Records drawn from a dataset:
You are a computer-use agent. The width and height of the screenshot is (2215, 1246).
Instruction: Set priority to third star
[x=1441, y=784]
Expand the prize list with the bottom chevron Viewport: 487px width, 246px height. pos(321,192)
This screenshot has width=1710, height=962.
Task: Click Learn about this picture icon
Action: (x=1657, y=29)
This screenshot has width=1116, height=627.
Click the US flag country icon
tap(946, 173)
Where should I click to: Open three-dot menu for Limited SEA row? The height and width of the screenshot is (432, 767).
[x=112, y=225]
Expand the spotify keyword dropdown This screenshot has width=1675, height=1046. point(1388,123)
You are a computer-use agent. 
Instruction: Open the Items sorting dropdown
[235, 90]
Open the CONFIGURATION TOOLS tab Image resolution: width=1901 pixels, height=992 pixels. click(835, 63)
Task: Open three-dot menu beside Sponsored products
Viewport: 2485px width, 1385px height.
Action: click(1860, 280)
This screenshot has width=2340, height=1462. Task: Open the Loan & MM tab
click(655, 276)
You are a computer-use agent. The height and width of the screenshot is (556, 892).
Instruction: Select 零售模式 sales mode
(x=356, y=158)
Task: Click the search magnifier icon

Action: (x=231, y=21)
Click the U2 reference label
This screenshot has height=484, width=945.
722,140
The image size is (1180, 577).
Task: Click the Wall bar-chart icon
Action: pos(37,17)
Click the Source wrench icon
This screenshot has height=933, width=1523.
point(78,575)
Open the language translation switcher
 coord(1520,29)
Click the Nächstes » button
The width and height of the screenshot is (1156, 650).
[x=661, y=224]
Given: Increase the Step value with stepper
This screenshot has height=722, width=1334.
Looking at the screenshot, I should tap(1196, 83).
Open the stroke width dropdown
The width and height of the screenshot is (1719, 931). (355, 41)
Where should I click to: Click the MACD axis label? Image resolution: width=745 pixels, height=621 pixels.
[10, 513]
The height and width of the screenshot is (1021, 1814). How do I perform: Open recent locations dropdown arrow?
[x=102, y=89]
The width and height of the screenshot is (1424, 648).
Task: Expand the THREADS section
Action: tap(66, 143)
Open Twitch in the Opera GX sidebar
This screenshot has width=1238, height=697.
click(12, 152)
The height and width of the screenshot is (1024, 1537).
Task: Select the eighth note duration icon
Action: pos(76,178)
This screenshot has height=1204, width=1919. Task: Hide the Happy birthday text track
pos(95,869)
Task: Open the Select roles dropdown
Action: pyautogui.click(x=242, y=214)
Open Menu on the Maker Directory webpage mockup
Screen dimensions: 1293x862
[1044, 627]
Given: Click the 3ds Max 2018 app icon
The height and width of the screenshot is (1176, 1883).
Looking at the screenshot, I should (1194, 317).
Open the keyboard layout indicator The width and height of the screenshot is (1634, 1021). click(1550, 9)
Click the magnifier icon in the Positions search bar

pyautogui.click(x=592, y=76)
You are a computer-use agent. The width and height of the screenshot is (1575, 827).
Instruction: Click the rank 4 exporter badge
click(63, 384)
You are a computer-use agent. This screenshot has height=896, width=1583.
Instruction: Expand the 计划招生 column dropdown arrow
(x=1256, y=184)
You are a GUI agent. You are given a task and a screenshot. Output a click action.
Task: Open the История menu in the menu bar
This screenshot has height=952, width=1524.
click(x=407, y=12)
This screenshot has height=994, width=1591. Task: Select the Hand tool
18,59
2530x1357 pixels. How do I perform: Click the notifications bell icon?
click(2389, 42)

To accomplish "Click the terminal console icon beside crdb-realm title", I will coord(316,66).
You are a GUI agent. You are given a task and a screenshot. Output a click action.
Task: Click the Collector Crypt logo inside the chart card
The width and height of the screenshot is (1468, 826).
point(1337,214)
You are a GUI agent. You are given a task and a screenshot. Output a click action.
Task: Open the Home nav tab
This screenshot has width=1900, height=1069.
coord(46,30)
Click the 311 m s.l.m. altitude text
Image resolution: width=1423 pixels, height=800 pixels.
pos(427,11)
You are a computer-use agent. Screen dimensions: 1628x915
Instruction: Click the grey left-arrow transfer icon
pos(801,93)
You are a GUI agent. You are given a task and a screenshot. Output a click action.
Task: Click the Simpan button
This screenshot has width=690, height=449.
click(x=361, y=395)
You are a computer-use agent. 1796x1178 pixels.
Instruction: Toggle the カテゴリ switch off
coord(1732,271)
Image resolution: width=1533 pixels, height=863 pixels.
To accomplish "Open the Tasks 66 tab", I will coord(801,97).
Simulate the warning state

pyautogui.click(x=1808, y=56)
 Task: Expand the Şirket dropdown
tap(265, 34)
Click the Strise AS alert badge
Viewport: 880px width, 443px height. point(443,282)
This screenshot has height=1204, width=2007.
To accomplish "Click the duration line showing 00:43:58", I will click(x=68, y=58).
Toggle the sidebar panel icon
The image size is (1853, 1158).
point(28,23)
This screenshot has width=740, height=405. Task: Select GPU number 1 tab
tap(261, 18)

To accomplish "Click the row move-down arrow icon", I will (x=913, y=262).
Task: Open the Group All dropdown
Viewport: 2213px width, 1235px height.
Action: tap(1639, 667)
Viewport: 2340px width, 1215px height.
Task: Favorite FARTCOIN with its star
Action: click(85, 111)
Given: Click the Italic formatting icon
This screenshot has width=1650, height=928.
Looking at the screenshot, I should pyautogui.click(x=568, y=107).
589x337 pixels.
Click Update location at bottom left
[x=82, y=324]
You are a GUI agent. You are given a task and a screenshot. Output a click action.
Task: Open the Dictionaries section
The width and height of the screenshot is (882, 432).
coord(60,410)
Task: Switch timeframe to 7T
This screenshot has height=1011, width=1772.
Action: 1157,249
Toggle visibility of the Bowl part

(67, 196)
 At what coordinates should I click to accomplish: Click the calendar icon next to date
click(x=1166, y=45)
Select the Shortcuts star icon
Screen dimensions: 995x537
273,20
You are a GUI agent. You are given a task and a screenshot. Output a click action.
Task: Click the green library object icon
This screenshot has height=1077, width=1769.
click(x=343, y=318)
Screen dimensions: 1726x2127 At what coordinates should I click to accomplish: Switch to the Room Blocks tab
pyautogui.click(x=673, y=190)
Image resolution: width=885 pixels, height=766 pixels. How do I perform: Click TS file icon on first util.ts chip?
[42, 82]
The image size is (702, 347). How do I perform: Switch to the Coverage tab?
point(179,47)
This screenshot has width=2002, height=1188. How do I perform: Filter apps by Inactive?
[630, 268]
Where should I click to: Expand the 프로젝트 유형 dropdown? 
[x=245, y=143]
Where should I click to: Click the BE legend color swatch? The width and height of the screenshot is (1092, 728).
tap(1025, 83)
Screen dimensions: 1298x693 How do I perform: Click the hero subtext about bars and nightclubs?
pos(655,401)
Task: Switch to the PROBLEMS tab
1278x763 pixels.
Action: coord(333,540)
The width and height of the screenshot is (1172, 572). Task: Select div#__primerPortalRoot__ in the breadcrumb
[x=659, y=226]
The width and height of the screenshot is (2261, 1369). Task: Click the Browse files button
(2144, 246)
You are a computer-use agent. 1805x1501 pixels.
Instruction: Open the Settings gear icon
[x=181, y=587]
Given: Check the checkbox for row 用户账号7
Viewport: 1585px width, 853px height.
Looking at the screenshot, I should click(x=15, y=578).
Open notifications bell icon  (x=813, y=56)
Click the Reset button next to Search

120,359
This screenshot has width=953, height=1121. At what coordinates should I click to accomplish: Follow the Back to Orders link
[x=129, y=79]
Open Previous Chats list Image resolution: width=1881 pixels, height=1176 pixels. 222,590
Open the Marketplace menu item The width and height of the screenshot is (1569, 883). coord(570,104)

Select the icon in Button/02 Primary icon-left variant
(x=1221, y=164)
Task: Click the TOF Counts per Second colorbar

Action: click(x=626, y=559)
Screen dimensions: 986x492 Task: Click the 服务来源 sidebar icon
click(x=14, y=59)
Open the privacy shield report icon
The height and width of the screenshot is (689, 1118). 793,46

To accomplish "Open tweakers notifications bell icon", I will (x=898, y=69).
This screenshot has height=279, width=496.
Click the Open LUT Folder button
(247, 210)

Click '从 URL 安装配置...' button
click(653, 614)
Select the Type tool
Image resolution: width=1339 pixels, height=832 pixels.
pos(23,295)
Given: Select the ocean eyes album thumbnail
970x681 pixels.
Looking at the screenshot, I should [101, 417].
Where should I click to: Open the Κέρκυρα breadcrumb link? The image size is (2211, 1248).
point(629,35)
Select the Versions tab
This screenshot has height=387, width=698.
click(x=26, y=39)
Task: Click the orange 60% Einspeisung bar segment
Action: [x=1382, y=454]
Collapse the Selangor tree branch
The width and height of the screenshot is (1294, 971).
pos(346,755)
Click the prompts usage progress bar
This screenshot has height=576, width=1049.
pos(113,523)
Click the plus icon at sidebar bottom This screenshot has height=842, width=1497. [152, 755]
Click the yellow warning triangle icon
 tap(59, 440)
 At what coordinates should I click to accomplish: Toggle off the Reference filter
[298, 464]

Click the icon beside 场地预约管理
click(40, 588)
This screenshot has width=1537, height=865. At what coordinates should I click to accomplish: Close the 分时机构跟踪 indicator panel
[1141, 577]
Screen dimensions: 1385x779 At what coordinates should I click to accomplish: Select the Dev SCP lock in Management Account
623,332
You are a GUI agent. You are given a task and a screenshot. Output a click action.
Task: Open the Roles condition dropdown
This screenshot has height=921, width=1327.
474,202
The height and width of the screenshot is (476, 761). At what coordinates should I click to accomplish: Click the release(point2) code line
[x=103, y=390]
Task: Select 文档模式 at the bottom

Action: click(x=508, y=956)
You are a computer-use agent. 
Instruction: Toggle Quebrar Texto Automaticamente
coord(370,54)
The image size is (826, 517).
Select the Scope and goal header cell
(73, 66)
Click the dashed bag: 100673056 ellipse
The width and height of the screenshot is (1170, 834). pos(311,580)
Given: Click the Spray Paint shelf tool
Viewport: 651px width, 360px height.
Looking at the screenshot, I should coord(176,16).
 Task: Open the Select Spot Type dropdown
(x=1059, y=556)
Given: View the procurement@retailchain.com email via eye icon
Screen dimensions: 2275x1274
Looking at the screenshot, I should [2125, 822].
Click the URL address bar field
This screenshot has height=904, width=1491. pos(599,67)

-- YOUR TASK --
Among the lines above, repeat exactly those from the line with "Viewport: 2213px width, 1235px height." to the line with "Given: Check the checkbox for row 用户账号7", counting both ends.

-- OUTPUT --
Viewport: 2213px width, 1235px height.
Action: tap(1639, 667)
Viewport: 2340px width, 1215px height.
Task: Favorite FARTCOIN with its star
Action: click(85, 111)
Given: Click the Italic formatting icon
This screenshot has width=1650, height=928.
Looking at the screenshot, I should pyautogui.click(x=568, y=107).
589x337 pixels.
Click Update location at bottom left
[x=82, y=324]
You are a GUI agent. You are given a task and a screenshot. Output a click action.
Task: Open the Dictionaries section
The width and height of the screenshot is (882, 432).
coord(60,410)
Task: Switch timeframe to 7T
This screenshot has height=1011, width=1772.
Action: 1157,249
Toggle visibility of the Bowl part

(67, 196)
 At what coordinates should I click to accomplish: Click the calendar icon next to date
click(x=1166, y=45)
Select the Shortcuts star icon
Screen dimensions: 995x537
273,20
You are a GUI agent. You are given a task and a screenshot. Output a click action.
Task: Click the green library object icon
This screenshot has height=1077, width=1769.
click(x=343, y=318)
Screen dimensions: 1726x2127 At what coordinates should I click to accomplish: Switch to the Room Blocks tab
pyautogui.click(x=673, y=190)
Image resolution: width=885 pixels, height=766 pixels. How do I perform: Click TS file icon on first util.ts chip?
[42, 82]
The image size is (702, 347). How do I perform: Switch to the Coverage tab?
point(179,47)
This screenshot has width=2002, height=1188. How do I perform: Filter apps by Inactive?
[630, 268]
Where should I click to: Expand the 프로젝트 유형 dropdown? 
[x=245, y=143]
Where should I click to: Click the BE legend color swatch? The width and height of the screenshot is (1092, 728).
tap(1025, 83)
Screen dimensions: 1298x693 How do I perform: Click the hero subtext about bars and nightclubs?
pos(655,401)
Task: Switch to the PROBLEMS tab
1278x763 pixels.
Action: coord(333,540)
The width and height of the screenshot is (1172, 572). Task: Select div#__primerPortalRoot__ in the breadcrumb
[x=659, y=226]
The width and height of the screenshot is (2261, 1369). Task: Click the Browse files button
(2144, 246)
You are a computer-use agent. 1805x1501 pixels.
Instruction: Open the Settings gear icon
[x=181, y=587]
Given: Check the checkbox for row 用户账号7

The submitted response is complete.